Z końcem października do Mediolanu przestały latać linie easyJet. Rejsy do Sztokholmu i Kijowa zawiesił z kolei Wizz Air, który już w czerwcu, po likwidacji swojej lubelskiej bazy, zrezygnował z wykonywania lotów do Liverpoolu, Doncaster Sheffield i Tel Awiwu. Obaj przewoźnicy nie zadeklarowali do tej pory przywrócenia wycofanych tras w przyszłym roku. Inaczej jest w przypadku obsługiwanych przez Ryanair połączeń do Dublina, które od dwóch lat mają charakter sezonowy.
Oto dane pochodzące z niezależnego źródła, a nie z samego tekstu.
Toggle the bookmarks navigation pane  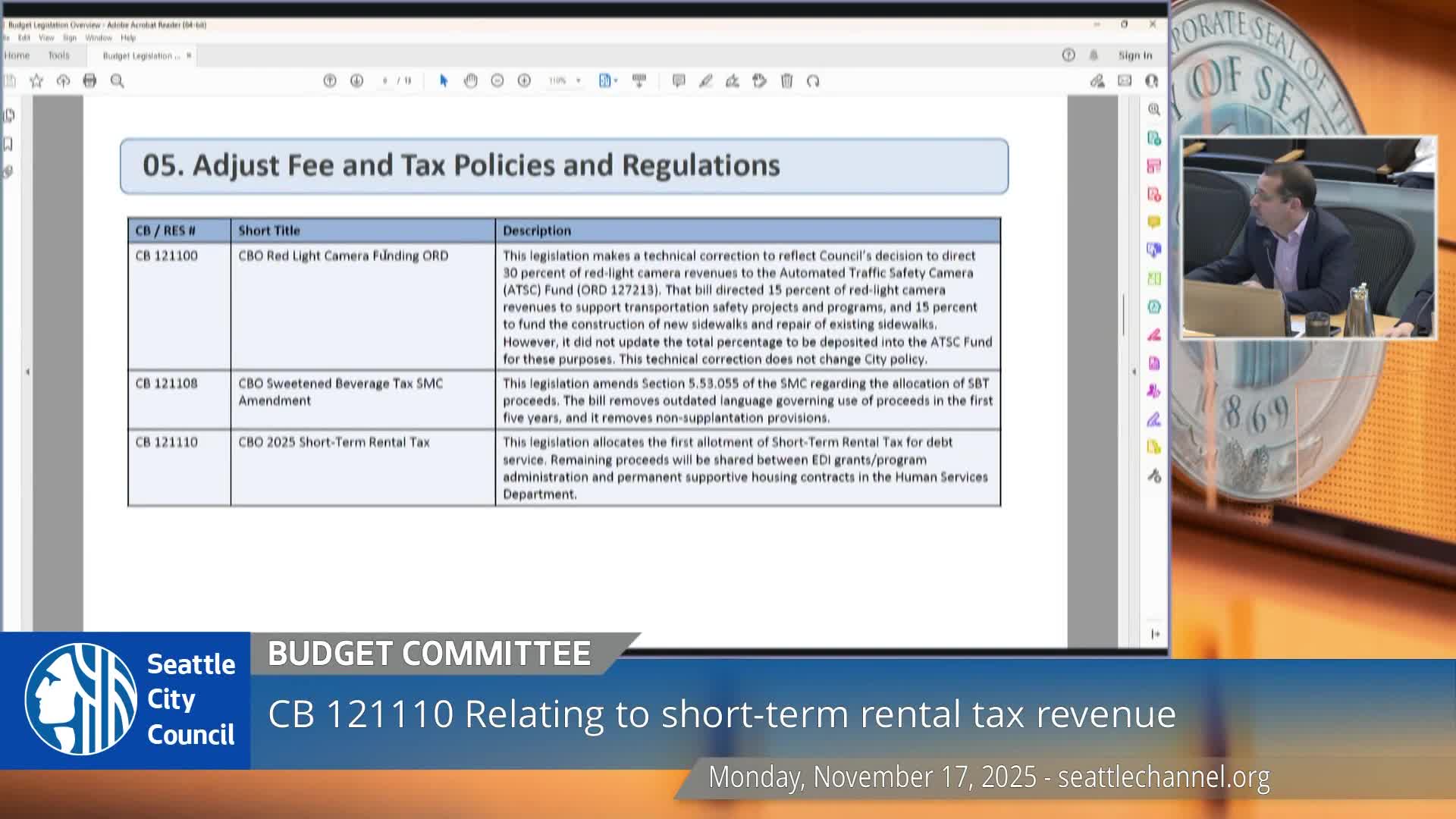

Te zmiany oznaczają, że w zimowych miesiącach w ofercie lubelskiego lotniska będzie tylko siedem kierunków. W rozkładach pozostają: Warszawa i Tel Awiw (LOT), Eindhoven, Londyn Luton i Oslo Torp (Wizz Air), Londyn Stansted (Ryanair) oraz Monachium (BMI Regional).
W związku z likwidowanymi trasami władze lotniska już kilka miesięcy temu zredukowały tegoroczny cel. Pierwotnie mówiono o przekroczeniu liczby pół miliona obsłużonych podróżnych. Aktualny plan zakłada dobicie do 450 tys. – Niezależnie od tego spodziewamy się, że będzie to pod tym względem najlepszy rok w historii. Liczymy na kilkuprocentowy wzrost – zapowiada Jankowski.
Przez dziewięć miesięcy tego roku port obsłużył niespełna 370 tys. pasażerów. Ubiegłoroczny wynik wyniósł 430 tys.